Problem statement:
Repeat the listing below exactly from the line with "1312x924 pixels. At" through its last line. Skip every picture.
※
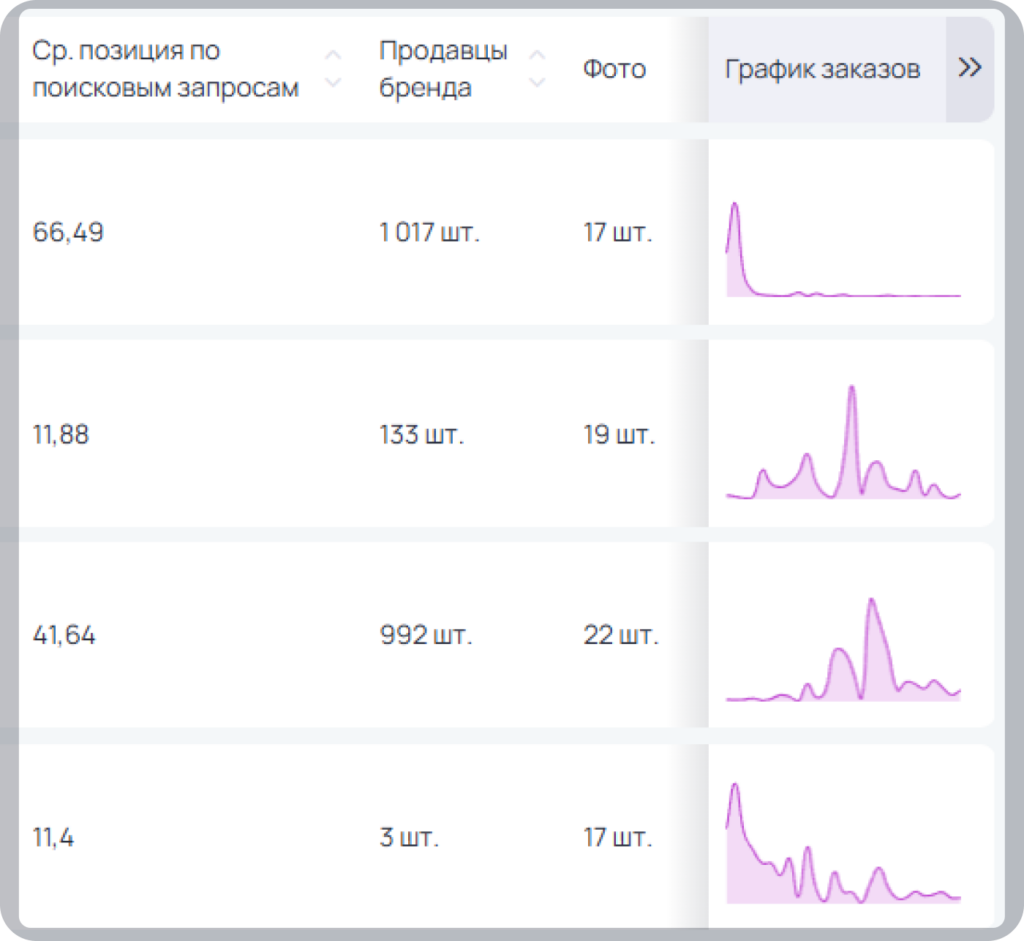Viewport: 1024px width, 941px height.
Task: Open orders chart in the 41,64 row
Action: (x=843, y=650)
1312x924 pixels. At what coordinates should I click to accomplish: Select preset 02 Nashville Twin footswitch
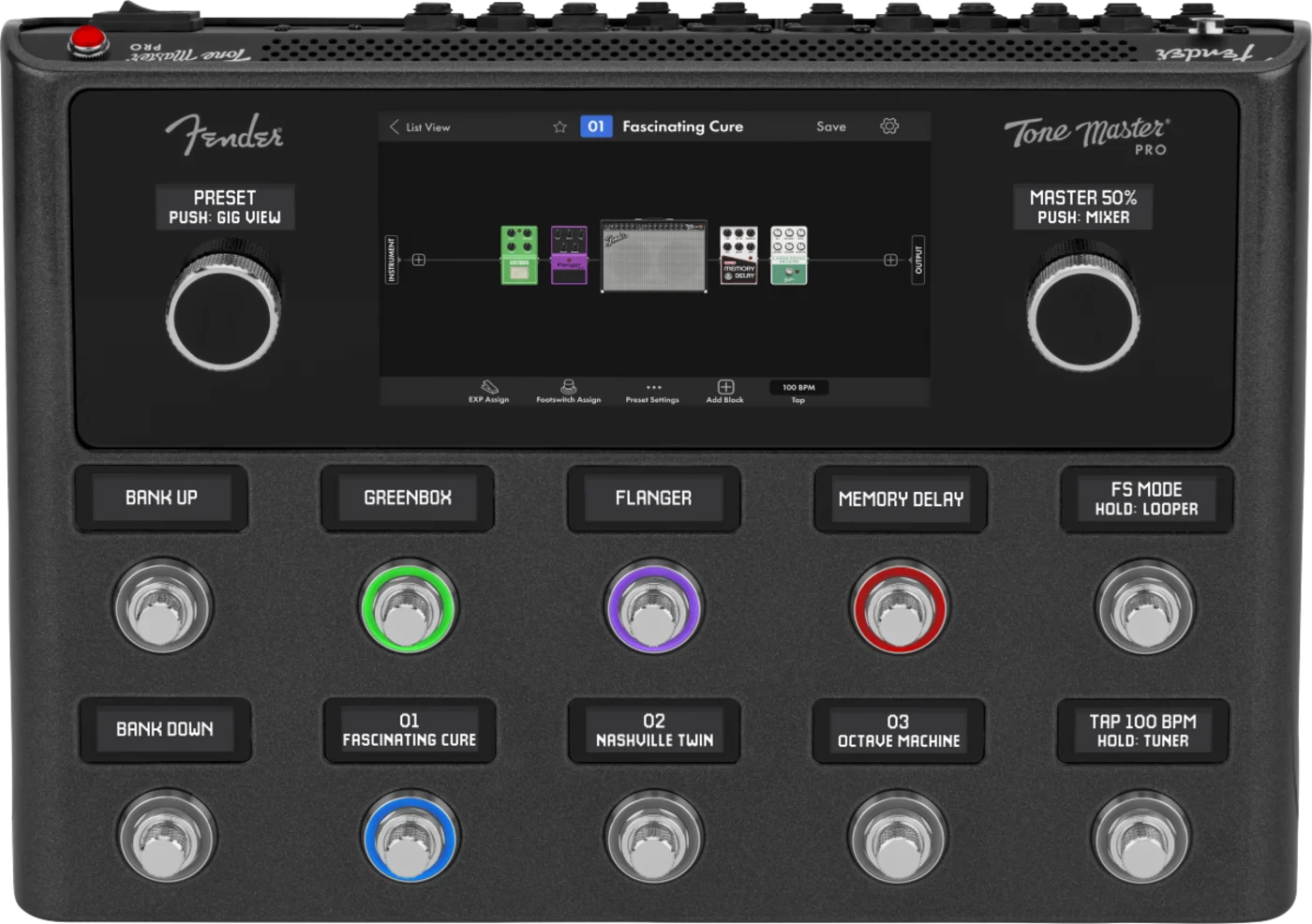click(x=653, y=837)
※
Written solution:
1312x924 pixels. At what coordinates should I click to accomplish: Select preset 02 Nashville Twin footswitch
click(x=653, y=837)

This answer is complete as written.